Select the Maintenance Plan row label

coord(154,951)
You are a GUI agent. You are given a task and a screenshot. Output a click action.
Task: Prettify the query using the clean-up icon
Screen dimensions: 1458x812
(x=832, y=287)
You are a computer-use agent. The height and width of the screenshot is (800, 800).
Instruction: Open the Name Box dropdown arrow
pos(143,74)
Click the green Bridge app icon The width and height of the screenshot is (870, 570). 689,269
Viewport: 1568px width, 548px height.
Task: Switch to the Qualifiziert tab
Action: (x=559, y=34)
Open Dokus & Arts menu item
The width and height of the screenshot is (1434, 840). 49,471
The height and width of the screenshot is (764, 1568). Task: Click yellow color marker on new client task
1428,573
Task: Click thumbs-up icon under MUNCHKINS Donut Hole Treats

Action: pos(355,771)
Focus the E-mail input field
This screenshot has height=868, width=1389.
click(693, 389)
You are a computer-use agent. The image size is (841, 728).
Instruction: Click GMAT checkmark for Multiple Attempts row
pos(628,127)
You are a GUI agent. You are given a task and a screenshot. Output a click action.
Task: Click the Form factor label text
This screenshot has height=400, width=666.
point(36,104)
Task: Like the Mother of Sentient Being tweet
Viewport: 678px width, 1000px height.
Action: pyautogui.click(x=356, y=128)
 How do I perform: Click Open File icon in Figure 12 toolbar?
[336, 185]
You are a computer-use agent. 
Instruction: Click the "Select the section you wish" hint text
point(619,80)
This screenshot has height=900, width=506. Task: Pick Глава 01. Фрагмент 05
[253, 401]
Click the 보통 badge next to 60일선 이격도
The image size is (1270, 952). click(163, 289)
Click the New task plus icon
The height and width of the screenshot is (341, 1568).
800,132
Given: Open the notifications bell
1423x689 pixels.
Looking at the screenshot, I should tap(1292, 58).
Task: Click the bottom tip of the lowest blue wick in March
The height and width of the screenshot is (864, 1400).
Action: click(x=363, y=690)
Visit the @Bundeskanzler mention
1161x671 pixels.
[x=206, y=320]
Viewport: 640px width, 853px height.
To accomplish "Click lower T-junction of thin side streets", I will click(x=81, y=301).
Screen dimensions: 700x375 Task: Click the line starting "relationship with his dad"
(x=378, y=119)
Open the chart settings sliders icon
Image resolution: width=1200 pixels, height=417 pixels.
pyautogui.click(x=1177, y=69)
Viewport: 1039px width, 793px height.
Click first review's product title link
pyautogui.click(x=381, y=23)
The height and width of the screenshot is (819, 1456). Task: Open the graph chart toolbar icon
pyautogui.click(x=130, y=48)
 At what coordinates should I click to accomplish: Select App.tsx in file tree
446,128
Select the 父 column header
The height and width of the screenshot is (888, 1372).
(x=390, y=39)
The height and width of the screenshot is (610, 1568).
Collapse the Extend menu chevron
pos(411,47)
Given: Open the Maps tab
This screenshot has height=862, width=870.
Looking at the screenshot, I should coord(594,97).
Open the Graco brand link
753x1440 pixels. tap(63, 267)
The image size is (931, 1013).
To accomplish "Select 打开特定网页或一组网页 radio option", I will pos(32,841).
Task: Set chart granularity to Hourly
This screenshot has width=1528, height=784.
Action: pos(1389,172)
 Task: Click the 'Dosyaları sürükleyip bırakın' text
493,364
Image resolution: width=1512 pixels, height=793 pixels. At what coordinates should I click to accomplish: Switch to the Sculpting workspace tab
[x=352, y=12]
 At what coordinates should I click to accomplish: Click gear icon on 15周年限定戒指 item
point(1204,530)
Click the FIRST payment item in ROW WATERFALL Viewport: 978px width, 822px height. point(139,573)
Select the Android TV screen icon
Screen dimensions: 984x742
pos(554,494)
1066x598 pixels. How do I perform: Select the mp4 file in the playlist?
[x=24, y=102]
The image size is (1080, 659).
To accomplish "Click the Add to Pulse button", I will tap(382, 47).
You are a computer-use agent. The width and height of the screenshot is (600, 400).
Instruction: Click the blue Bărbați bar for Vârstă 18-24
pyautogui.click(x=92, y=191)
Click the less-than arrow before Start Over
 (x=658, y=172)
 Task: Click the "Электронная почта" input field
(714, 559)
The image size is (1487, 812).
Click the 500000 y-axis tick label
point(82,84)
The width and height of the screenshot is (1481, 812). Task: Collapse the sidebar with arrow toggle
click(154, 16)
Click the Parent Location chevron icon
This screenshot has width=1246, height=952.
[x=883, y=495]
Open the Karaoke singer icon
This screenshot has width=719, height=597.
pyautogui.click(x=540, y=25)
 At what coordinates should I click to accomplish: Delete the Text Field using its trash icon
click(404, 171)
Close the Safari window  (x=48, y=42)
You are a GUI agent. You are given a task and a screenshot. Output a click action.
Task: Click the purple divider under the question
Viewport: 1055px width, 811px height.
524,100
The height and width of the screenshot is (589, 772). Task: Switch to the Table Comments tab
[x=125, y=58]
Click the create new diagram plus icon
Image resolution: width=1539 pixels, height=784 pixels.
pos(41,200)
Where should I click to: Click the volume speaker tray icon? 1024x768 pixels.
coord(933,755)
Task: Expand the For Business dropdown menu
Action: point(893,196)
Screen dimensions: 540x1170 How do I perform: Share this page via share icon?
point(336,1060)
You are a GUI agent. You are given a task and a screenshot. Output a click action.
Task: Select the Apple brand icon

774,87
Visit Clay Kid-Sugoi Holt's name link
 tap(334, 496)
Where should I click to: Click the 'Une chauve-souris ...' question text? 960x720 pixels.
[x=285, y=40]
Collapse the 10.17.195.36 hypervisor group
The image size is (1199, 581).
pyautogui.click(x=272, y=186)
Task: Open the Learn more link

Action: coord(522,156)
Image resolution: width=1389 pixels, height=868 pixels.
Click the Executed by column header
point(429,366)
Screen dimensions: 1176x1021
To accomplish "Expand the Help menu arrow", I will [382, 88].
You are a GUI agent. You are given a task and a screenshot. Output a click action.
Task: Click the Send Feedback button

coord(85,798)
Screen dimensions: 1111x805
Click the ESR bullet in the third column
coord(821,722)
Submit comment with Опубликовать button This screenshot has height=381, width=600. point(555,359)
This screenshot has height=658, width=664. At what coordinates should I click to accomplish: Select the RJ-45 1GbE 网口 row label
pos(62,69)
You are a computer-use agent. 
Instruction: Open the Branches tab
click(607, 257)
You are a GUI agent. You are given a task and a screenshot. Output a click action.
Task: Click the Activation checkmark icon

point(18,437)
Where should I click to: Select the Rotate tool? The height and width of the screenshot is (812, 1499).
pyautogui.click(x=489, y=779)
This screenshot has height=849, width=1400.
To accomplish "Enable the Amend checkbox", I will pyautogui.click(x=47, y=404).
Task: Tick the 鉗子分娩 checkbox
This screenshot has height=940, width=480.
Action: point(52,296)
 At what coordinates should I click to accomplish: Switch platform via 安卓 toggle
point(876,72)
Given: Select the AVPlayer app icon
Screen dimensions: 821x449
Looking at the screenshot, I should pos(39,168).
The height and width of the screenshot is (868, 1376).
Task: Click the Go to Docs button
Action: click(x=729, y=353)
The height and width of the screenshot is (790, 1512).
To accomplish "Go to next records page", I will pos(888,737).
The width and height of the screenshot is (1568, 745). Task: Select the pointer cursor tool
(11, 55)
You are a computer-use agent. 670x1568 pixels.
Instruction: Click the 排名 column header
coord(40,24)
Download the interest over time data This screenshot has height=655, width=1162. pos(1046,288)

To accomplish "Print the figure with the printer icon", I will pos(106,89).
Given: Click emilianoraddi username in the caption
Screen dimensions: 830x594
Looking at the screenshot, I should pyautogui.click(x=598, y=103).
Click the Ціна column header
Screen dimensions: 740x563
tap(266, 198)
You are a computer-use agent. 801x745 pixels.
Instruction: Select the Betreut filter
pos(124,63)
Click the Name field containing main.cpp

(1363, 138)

§ §

■ WHAT IS ASKED ■
Reproduce the full listing above verbatim, line for line, changing nothing.

■ REPLY TO THE TASK ■
Select the Maintenance Plan row label

coord(154,951)
You are a GUI agent. You are given a task and a screenshot. Output a click action.
Task: Prettify the query using the clean-up icon
Screen dimensions: 1458x812
(x=832, y=287)
You are a computer-use agent. The height and width of the screenshot is (800, 800).
Instruction: Open the Name Box dropdown arrow
pos(143,74)
Click the green Bridge app icon The width and height of the screenshot is (870, 570). 689,269
Viewport: 1568px width, 548px height.
Task: Switch to the Qualifiziert tab
Action: (x=559, y=34)
Open Dokus & Arts menu item
The width and height of the screenshot is (1434, 840). 49,471
The height and width of the screenshot is (764, 1568). Task: Click yellow color marker on new client task
1428,573
Task: Click thumbs-up icon under MUNCHKINS Donut Hole Treats

Action: pos(355,771)
Focus the E-mail input field
This screenshot has height=868, width=1389.
click(693, 389)
You are a computer-use agent. The image size is (841, 728).
Instruction: Click GMAT checkmark for Multiple Attempts row
pos(628,127)
You are a GUI agent. You are given a task and a screenshot. Output a click action.
Task: Click the Form factor label text
This screenshot has height=400, width=666.
point(36,104)
Task: Like the Mother of Sentient Being tweet
Viewport: 678px width, 1000px height.
Action: pyautogui.click(x=356, y=128)
 How do I perform: Click Open File icon in Figure 12 toolbar?
[336, 185]
You are a computer-use agent. 
Instruction: Click the "Select the section you wish" hint text
point(619,80)
This screenshot has height=900, width=506. Task: Pick Глава 01. Фрагмент 05
[253, 401]
Click the 보통 badge next to 60일선 이격도
The image size is (1270, 952). click(163, 289)
Click the New task plus icon
The height and width of the screenshot is (341, 1568).
800,132
Given: Open the notifications bell
1423x689 pixels.
Looking at the screenshot, I should tap(1292, 58).
Task: Click the bottom tip of the lowest blue wick in March
The height and width of the screenshot is (864, 1400).
Action: click(x=363, y=690)
Visit the @Bundeskanzler mention
1161x671 pixels.
[x=206, y=320]
Viewport: 640px width, 853px height.
To accomplish "Click lower T-junction of thin side streets", I will click(x=81, y=301).
Screen dimensions: 700x375 Task: Click the line starting "relationship with his dad"
(x=378, y=119)
Open the chart settings sliders icon
Image resolution: width=1200 pixels, height=417 pixels.
pyautogui.click(x=1177, y=69)
Viewport: 1039px width, 793px height.
Click first review's product title link
pyautogui.click(x=381, y=23)
The height and width of the screenshot is (819, 1456). Task: Open the graph chart toolbar icon
pyautogui.click(x=130, y=48)
 At what coordinates should I click to accomplish: Select App.tsx in file tree
446,128
Select the 父 column header
The height and width of the screenshot is (888, 1372).
(x=390, y=39)
The height and width of the screenshot is (610, 1568).
Collapse the Extend menu chevron
pos(411,47)
Given: Open the Maps tab
This screenshot has height=862, width=870.
Looking at the screenshot, I should coord(594,97).
Open the Graco brand link
753x1440 pixels. tap(63, 267)
The image size is (931, 1013).
To accomplish "Select 打开特定网页或一组网页 radio option", I will pos(32,841).
Task: Set chart granularity to Hourly
This screenshot has width=1528, height=784.
Action: pos(1389,172)
 Task: Click the 'Dosyaları sürükleyip bırakın' text
493,364
Image resolution: width=1512 pixels, height=793 pixels. At what coordinates should I click to accomplish: Switch to the Sculpting workspace tab
[x=352, y=12]
 At what coordinates should I click to accomplish: Click gear icon on 15周年限定戒指 item
point(1204,530)
Click the FIRST payment item in ROW WATERFALL Viewport: 978px width, 822px height. point(139,573)
Select the Android TV screen icon
Screen dimensions: 984x742
pos(554,494)
1066x598 pixels. How do I perform: Select the mp4 file in the playlist?
[x=24, y=102]
The image size is (1080, 659).
To accomplish "Click the Add to Pulse button", I will tap(382, 47).
You are a computer-use agent. The width and height of the screenshot is (600, 400).
Instruction: Click the blue Bărbați bar for Vârstă 18-24
pyautogui.click(x=92, y=191)
Click the less-than arrow before Start Over
 (x=658, y=172)
 Task: Click the "Электронная почта" input field
(714, 559)
The image size is (1487, 812).
Click the 500000 y-axis tick label
point(82,84)
The width and height of the screenshot is (1481, 812). Task: Collapse the sidebar with arrow toggle
click(154, 16)
Click the Parent Location chevron icon
This screenshot has width=1246, height=952.
[x=883, y=495]
Open the Karaoke singer icon
This screenshot has width=719, height=597.
pyautogui.click(x=540, y=25)
 At what coordinates should I click to accomplish: Delete the Text Field using its trash icon
click(404, 171)
Close the Safari window  (x=48, y=42)
You are a GUI agent. You are given a task and a screenshot. Output a click action.
Task: Click the purple divider under the question
Viewport: 1055px width, 811px height.
524,100
The height and width of the screenshot is (589, 772). Task: Switch to the Table Comments tab
[x=125, y=58]
Click the create new diagram plus icon
Image resolution: width=1539 pixels, height=784 pixels.
pos(41,200)
Where should I click to: Click the volume speaker tray icon? 1024x768 pixels.
coord(933,755)
Task: Expand the For Business dropdown menu
Action: point(893,196)
Screen dimensions: 540x1170 How do I perform: Share this page via share icon?
point(336,1060)
You are a GUI agent. You are given a task and a screenshot. Output a click action.
Task: Select the Apple brand icon

774,87
Visit Clay Kid-Sugoi Holt's name link
 tap(334, 496)
Where should I click to: Click the 'Une chauve-souris ...' question text? 960x720 pixels.
[x=285, y=40]
Collapse the 10.17.195.36 hypervisor group
The image size is (1199, 581).
pyautogui.click(x=272, y=186)
Task: Open the Learn more link

Action: coord(522,156)
Image resolution: width=1389 pixels, height=868 pixels.
Click the Executed by column header
point(429,366)
Screen dimensions: 1176x1021
To accomplish "Expand the Help menu arrow", I will [382, 88].
You are a GUI agent. You are given a task and a screenshot. Output a click action.
Task: Click the Send Feedback button

coord(85,798)
Screen dimensions: 1111x805
Click the ESR bullet in the third column
coord(821,722)
Submit comment with Опубликовать button This screenshot has height=381, width=600. point(555,359)
This screenshot has height=658, width=664. At what coordinates should I click to accomplish: Select the RJ-45 1GbE 网口 row label
pos(62,69)
You are a computer-use agent. 
Instruction: Open the Branches tab
click(607, 257)
You are a GUI agent. You are given a task and a screenshot. Output a click action.
Task: Click the Activation checkmark icon

point(18,437)
Where should I click to: Select the Rotate tool? The height and width of the screenshot is (812, 1499).
pyautogui.click(x=489, y=779)
This screenshot has height=849, width=1400.
To accomplish "Enable the Amend checkbox", I will pyautogui.click(x=47, y=404).
Task: Tick the 鉗子分娩 checkbox
This screenshot has height=940, width=480.
Action: point(52,296)
 At what coordinates should I click to accomplish: Switch platform via 安卓 toggle
point(876,72)
Given: Select the AVPlayer app icon
Screen dimensions: 821x449
Looking at the screenshot, I should pos(39,168).
The height and width of the screenshot is (868, 1376).
Task: Click the Go to Docs button
Action: click(x=729, y=353)
The height and width of the screenshot is (790, 1512).
To accomplish "Go to next records page", I will pos(888,737).
The width and height of the screenshot is (1568, 745). Task: Select the pointer cursor tool
(11, 55)
You are a computer-use agent. 670x1568 pixels.
Instruction: Click the 排名 column header
coord(40,24)
Download the interest over time data This screenshot has height=655, width=1162. pos(1046,288)

To accomplish "Print the figure with the printer icon", I will pos(106,89).
Given: Click emilianoraddi username in the caption
Screen dimensions: 830x594
Looking at the screenshot, I should pyautogui.click(x=598, y=103).
Click the Ціна column header
Screen dimensions: 740x563
tap(266, 198)
You are a computer-use agent. 801x745 pixels.
Instruction: Select the Betreut filter
pos(124,63)
Click the Name field containing main.cpp

(1363, 138)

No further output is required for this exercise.